090224 – Waarom hebben mensen er bezwaar tegen dat ze worden gefotografeerd door een onbekende? Waarom wordt in dit verband vaak gezwaaid met de metafoor van het stelen? Ontneemt de fotograaf de gefotografeerde dan werkelijk iets? Het kan toch niet zijn dat het hier louter om de gelijkenis gaat? Je verdubbelt een werkelijkheid, en die verdubbeling herleeft op een scherm of ergens op een print, of je dwaalt ongewild als figurant rond op een kiekje dat in een ver Aziatisch land in een familiealbum wordt geplakt. Akkoord, je hebt daar niet om gevraagd, maar wat heb je te verbergen dat je dáár aanstoot aan zou nemen?
Trouwens, wat heeft het voor zin je te verzetten tegen een welmenende straatfotograaf als je weet dat je tegenwoordig voortdurend in de gaten wordt gehouden door bewakingscamera’s? Je beeltenis circuleert op dit ogenblik in duizenden virtuele universa – het zou idioot zijn daar bij stil te staan.
Het moet om méér gaan dan enkel de roof van de gelijkenis.
Bij Siri Hustvedts vind ik een aanzet tot een antwoord. In de roman Het verdriet van een Amerikaan is sprake van een tentoonstelling waarin een fotograaf zonder toelating genomen beelden uitstalt van mensen die daar, wanneer ze ermee worden geconfronteerd, absoluut niet van gediend zijn.
‘U zag er zo anders uit,’ flapte ze eruit.
Het gevoel van verlies dat me op dat moment bekroop, valt moeilijk te beschrijven. Het leek of ik beroofd was van iets wat me heel dierbaar was, en ook zonder dat ik de afbeelding of afbeeldingen gezien had, had ik een schrijnend gevoel van vernedering.
Siri Hustvedt, Het verdriet van een Amerikaan, 294
Vanwaar dat gevoel van verlies? Het is omdat de gefotografeerde zichzelf niet herkent. Of juister: omdat ánderen hem niet in de beeltenis herkennen. Omdat, met andere woorden, het getoonde beeld niet beantwoordt aan het beeld dat de gefotografeerde van zichzelf heeft. Beeld en zelfbeeld stemmen niet overeen. ’t Is een kwestie van imago. Het gaat niet om privacy maar om perceptie.
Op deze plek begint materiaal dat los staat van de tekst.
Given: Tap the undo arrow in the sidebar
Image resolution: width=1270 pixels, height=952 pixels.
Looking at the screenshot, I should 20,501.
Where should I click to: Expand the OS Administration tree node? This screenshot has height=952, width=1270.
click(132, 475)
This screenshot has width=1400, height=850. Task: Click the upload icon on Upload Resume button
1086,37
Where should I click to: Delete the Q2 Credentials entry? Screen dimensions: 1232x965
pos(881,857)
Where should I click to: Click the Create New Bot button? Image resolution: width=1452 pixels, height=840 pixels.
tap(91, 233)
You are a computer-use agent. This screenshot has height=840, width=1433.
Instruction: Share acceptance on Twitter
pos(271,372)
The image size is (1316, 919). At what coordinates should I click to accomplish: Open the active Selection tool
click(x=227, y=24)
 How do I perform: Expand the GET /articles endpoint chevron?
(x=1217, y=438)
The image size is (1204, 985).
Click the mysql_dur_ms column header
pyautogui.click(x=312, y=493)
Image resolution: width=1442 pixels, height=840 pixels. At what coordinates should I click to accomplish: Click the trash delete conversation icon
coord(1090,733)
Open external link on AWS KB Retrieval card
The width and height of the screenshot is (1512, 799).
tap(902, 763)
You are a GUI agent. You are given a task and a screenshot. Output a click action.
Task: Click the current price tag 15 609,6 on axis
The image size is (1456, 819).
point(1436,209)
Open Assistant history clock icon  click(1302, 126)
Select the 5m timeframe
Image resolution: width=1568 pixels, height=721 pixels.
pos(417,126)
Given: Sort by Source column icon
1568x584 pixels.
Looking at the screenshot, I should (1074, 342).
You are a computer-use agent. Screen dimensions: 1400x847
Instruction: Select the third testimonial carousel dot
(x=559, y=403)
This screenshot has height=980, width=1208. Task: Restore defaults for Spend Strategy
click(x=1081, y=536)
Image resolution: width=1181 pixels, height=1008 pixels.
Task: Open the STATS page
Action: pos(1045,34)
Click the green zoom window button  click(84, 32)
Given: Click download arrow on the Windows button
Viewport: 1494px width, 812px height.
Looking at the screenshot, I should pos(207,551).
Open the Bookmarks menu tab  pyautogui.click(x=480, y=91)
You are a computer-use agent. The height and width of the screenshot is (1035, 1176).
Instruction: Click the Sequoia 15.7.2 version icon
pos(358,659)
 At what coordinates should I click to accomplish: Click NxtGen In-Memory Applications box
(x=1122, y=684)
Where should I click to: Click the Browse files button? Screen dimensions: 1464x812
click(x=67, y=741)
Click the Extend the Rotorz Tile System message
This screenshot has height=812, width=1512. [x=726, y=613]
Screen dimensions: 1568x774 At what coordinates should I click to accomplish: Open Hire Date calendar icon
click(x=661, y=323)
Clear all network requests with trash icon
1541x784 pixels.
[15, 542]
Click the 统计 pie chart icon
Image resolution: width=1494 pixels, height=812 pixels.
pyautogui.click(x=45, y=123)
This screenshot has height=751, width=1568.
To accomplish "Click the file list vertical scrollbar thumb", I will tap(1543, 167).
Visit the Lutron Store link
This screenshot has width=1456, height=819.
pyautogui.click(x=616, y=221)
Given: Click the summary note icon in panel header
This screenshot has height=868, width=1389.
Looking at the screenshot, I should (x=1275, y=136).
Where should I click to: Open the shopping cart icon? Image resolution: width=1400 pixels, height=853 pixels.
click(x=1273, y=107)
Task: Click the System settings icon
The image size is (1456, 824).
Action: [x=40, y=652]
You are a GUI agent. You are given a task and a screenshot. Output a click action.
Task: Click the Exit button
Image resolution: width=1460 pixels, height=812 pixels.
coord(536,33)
Dat verklaart waarom mensen het niet graag hebben dat zijn onverhoeds worden gefotografeerd. Zij krijgen niet de kans te poseren – hetgeen niets anders is dan het etaleren van het zelfbeeld en dus het werken aan het eigen imago. Zij denken dat de fotograaf hen niet zal zien zoals zij denken dat zij werkelijk zijn. De fotograaf ontsteelt hen niet hun beeltenis maar berooft hen wel van de mogelijkheid om die beeltenis bij te stellen.
Toch is daarmee niet alles gezegd. Wat is er bijvoorbeeld gebeurd in vergelijking met een paar decennia geleden, toen mensen het nog een hele eer vonden om te worden gefotografeerd? Een zeer opvallende verandering is het exponentieel toegenomen aantal fototoestellen en gebruikers van fototoestellen (ik zou hen niet allemaal ‘fotografen’ noemen). Hoewel, dat dient te worden gerelativeerd. De kans dat je in Erps-Kwerps of Zoutenaaie ongevraagd zult worden gefotografeerd is minimaal gebleven. De fotograferende hordes besnuffelen enkel de zogenaamde toeristische bezienswaardigheden en richten daar genadeloos hun optisch materiaal op de stilaan behoorlijk geïrriteerde autochtoon. Er is iets anders aan de hand. Iets wat wellicht met dat imago te maken heeft, en met het belang dat mensen daaraan hechten. De modale mens heeft een zelfbewustzijn ontwikkeld dat er dertig jaar geleden nog niet was. En hij heeft in het afsnauwen van bonafide straatfotografen een uitweg gevonden om op een gemakkelijke manier dit zelfbewustzijn te bekrachtigen. ’t Is dezelfde assertiviteit die door de eerste de beste proleet wordt ontwikkeld wanneer hij op het terras van het hotel in zijn vakantiebestemming de kelner schoffeert, een jongeman die om wat studiegeld bij te verdienen roodverbrand schorremorrie bedient maar die ’s avonds Proust of Kafka leest en tijdens zijn schaarse vrije uurtjes, eventueel met een fototoestel, als ‘serious photographer’ het hinterland verkent.